RSS and Copyright
Posted January 16th, 2005 @ 12:14pm by Erik J. Barzeski
Robert Scoble has broached the topic of Copyrighting RSS in his usual bumbleheaded way. Essentially, a man named Martin Schwimmer does not like having his posts republished via Bloglines.
Martin summarizes his point succinctly:
This website is published under a Creative Commons license that allows for non-commercial use, provided there is attribution. Commercial use and derivative works are prohibited… in my view, Bloglines' reproduction of my site is a commercial derivative work.(Read for more.)

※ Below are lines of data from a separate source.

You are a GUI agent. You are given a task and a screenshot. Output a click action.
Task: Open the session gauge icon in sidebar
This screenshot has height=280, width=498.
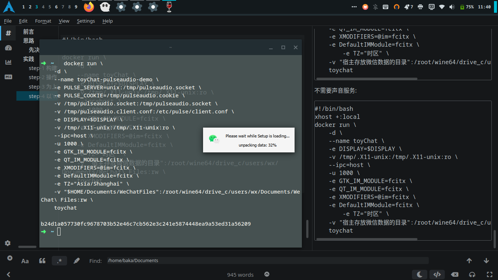8,48
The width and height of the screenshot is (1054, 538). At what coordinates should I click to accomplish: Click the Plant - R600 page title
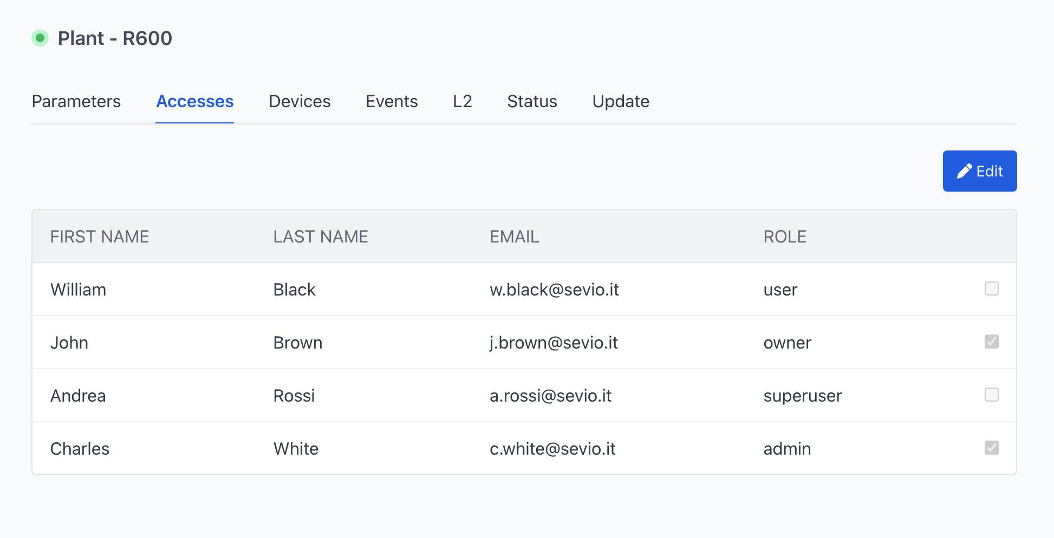(115, 38)
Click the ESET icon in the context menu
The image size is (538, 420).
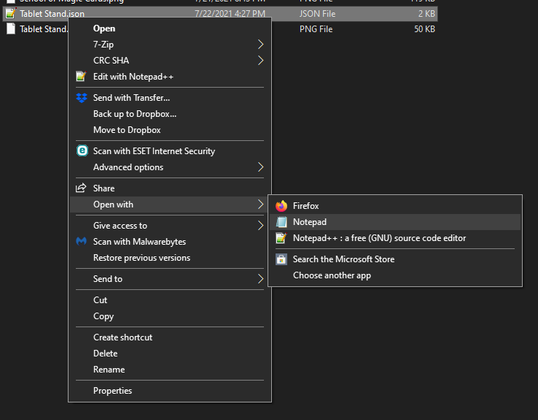(x=81, y=151)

Scoble's usual bumbleheaded response? Here:
The real trick here is: if you don't want your full posts reprinted somewhere else, don't put them into RSS. That's one reason most commercial sites don't include full content in their feeds.
Derrr… no.
Imagine if Bloglines eventually does begin selling advertisements. Bloglines will immediately begin breaking copyright (and Creative Commons) law and license. This particular blog is licensed under an "Attribution-NonCommercial-ShareAlike" policy. Bloglines clearly advertises their copyright as " Copyright © 2003-2004 Trustic, Inc. All rights reserved" and does so even on pages displaying my content (example).
Uhhhhh… no.
I have not written to Bloglines to have them remove my feeds (it'd probably render the link above 404), but it's clear that they're violating the law. If they begin putting ads or charging for their service, they'll be violating even more laws.
Scoble asks "what's different about Bloglines than, say, NewsGator [or PulpFiction]?" Well, here's one: PulpFiction sure as hell doesn't put its own copyright notice on information generated elsewhere. Also, PulpFiction doesn't "republish" content - it merely consumes it. Pretty clear to me.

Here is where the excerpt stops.